All of lore.kernel.org
 help / color / mirror / Atom feed
* [PATCH v2 0/2] fs/pipe: reduce pipe->mutex contention by pre-allocating outside the lock
@ 2026-05-22 16:44 Breno Leitao
  2026-05-22 16:44 ` [PATCH v2 1/2] fs/pipe: pre-allocate pages outside pipe->mutex in anon_pipe_write Breno Leitao
                   ` (2 more replies)
  0 siblings, 3 replies; 13+ messages in thread
From: Breno Leitao @ 2026-05-22 16:44 UTC (permalink / raw)
  To: Alexander Viro, Christian Brauner, Jan Kara, Shuah Khan,
	Mateusz Guzik
  Cc: linux-fsdevel, linux-kernel, linux-kselftest, shakeel.butt,
	jlayton, oleg, axboe, Breno Leitao, kernel-team

While profiling Meta's caching code[1], I found pipe->mutex contention
on the hot path. anon_pipe_write() currently calls alloc_page() once
per page while holding pipe->mutex. The allocation can sleep doing
direct reclaim and runs memcg charging, which extends the critical
section and stalls any concurrent reader on the same mutex.

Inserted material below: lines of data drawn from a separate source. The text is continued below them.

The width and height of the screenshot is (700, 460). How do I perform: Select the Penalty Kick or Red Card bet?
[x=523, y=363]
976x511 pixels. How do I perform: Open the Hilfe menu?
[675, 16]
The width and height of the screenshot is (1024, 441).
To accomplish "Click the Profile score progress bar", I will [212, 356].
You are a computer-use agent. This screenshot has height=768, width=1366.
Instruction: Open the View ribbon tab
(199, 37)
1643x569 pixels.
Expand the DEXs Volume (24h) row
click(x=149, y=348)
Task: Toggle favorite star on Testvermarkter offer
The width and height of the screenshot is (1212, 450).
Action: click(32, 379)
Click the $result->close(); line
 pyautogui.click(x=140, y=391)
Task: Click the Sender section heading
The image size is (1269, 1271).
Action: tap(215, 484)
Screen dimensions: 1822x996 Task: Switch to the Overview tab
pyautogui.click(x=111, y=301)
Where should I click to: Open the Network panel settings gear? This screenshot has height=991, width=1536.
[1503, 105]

This series pre-allocates pages outside pipe->mutex in
anon_pipe_write(): for writes that span more than one full page, up
to PIPE_PREALLOC_MAX (8) pages are allocated via a per-page
alloc_page() loop before the mutex is taken. anon_pipe_get_page()
then drains the prealloc array first, falls back to the per-pipe
tmp_page[] cache, and only enters the allocator under the mutex for
the leftover pages (writes larger than PIPE_PREALLOC_MAX, single-page
writes that skip prealloc, or shortfalls when the prealloc loop
fails). Leftover prealloc pages are recycled into tmp_page[] before
unlock and any remainder is put_page()'d after unlock, keeping the
allocator out of the critical section on both sides.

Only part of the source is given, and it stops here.